The agency based its decision on results from the 405-patient Phase III ASC4FIRST trial, in which there was a 68 percent major molecular response rate — assessed using BCR-ABL transcript levels — among Scemblix-treated patients at 48 weeks compared to a major molecular response rate of 49 percent among patients receiving investigator-selected tyrosine kinase inhibitors (TKIs).

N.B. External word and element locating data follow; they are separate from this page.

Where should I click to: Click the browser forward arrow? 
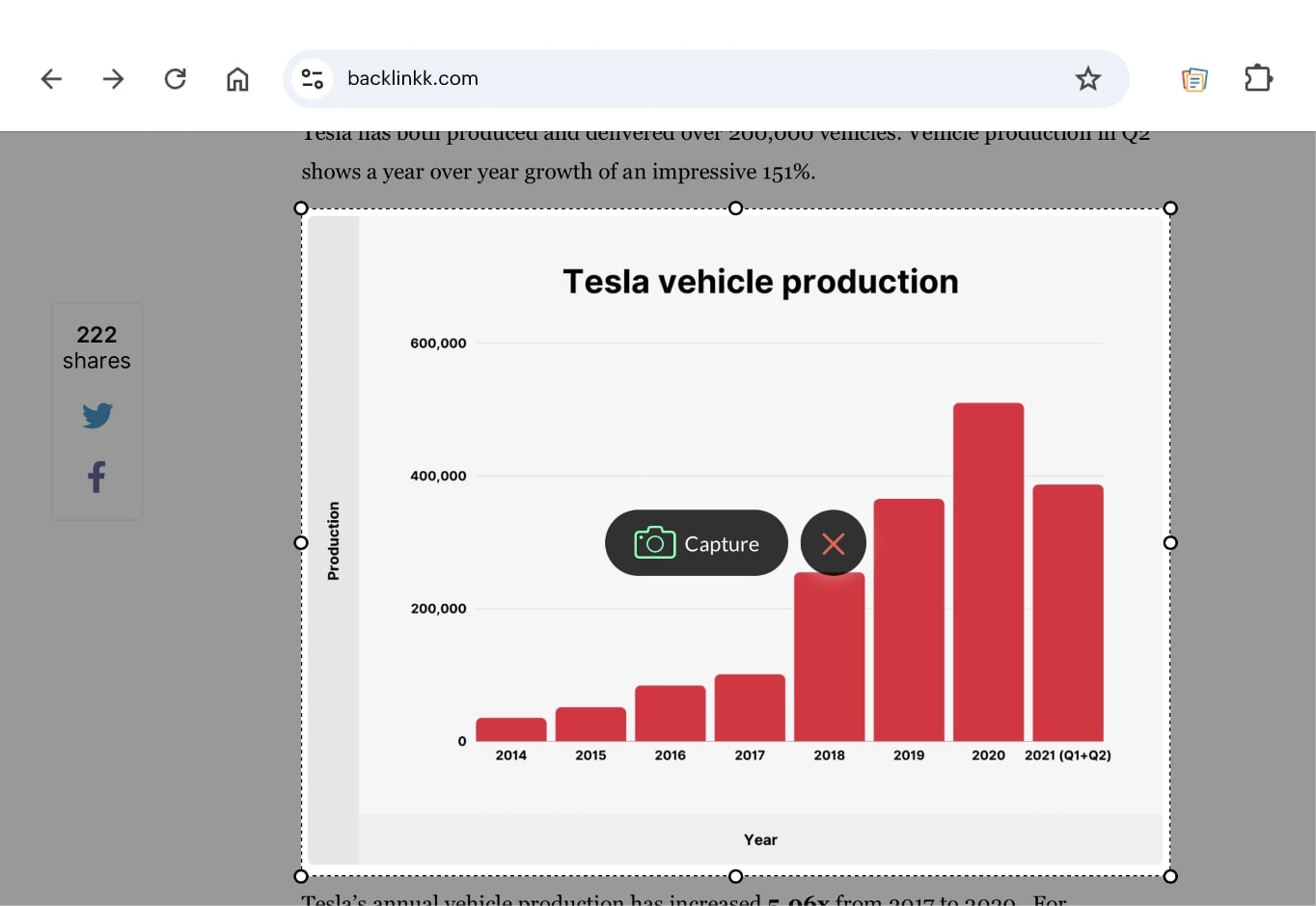[x=113, y=79]

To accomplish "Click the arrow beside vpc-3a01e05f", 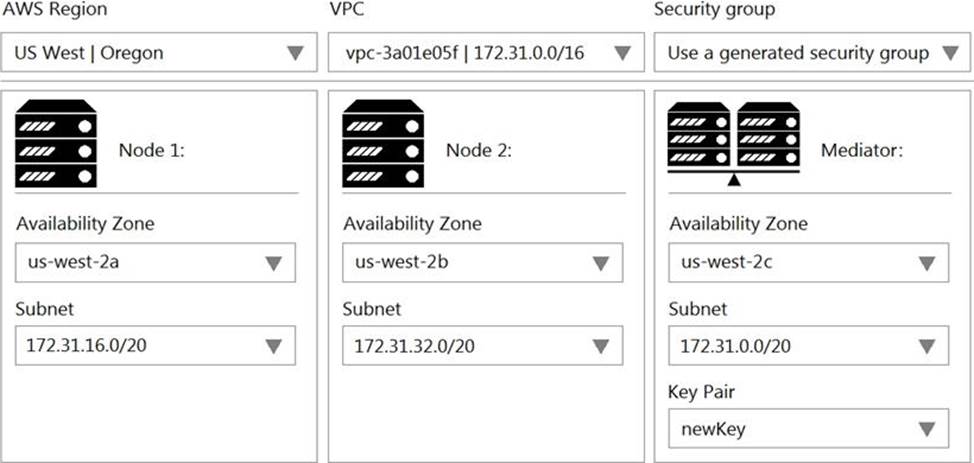I will click(x=621, y=53).
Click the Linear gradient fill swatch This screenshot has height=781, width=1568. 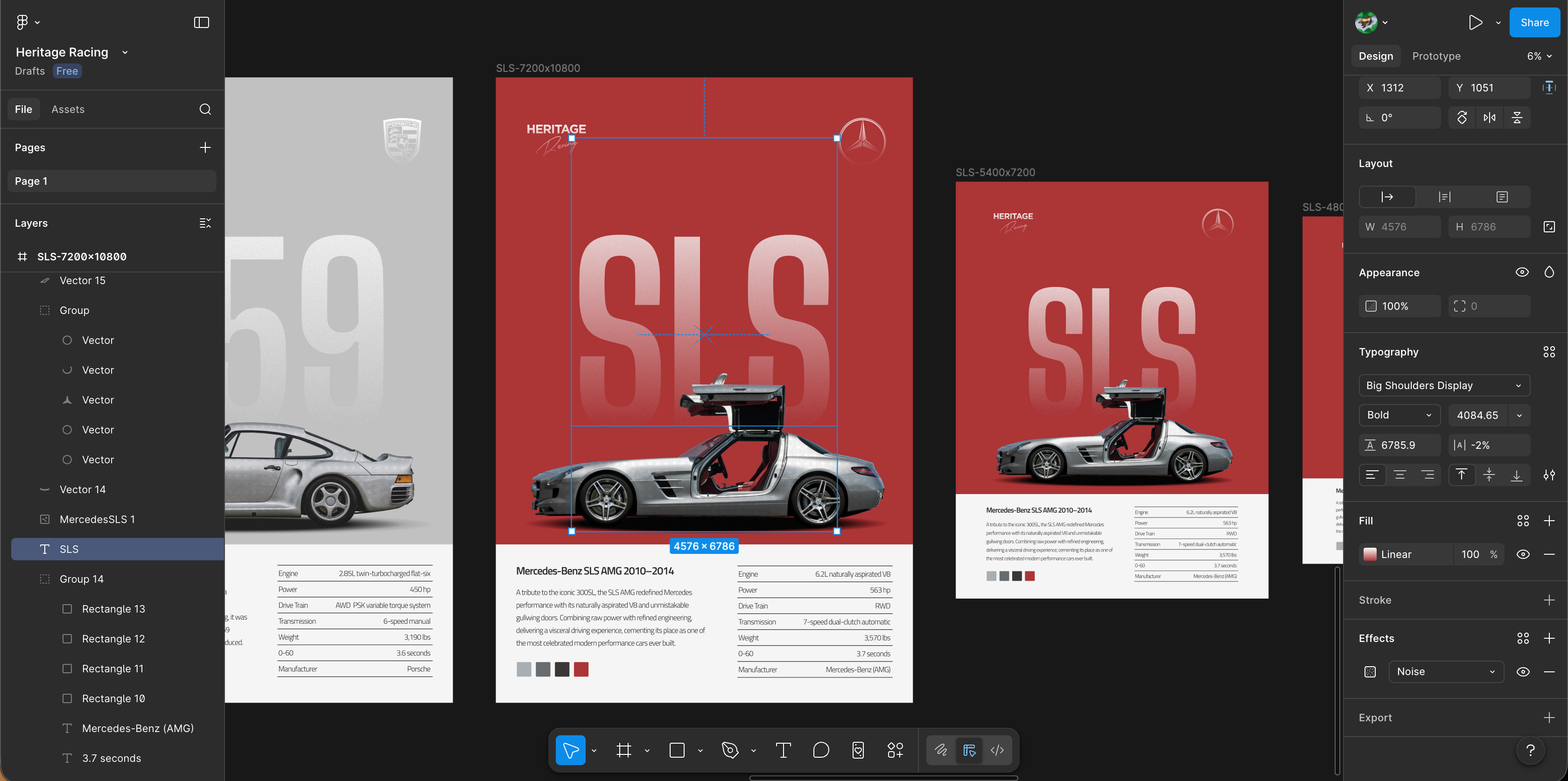click(1370, 554)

Patients were eligible for the study if they had newly diagnosed Philadelphia chromosome-positive CML in chronic phase, had not received prior TKIs, and had typical BCR-ABL1 transcripts as detected by real-time quantitative PCR. Investigators had to select the TKI they would give patients, either Novartis' Gleevec (imatinib) or a second generation TKI, before patients were randomized in the trial. When investigators looked at the subset of patients who were slated to receive Gleevec pre-randomization, the major molecular response rate was 69 percent on Scemblix and 40 percent in the Gleevec comparator arm.

Historically only about half of patients on established frontline TKIs like Gleevec, Novartis' Tasigna (nilotinib), Bristol Myers Squibb's Sprycel (dasatinib), and Pfizer's Bosulif (bosutinib) achieve a major molecular response at 12 months.

Scemblix is already approved in the US and in Europe for treating CML in later-line settings, including patients with Philadelphia chromosome-positive disease in the chronic phase who have received at least two prior TKIs. The drug is also approved in the US for Philadelphia chromosome-positive CML patients in chronic phase who harbor T315l mutations.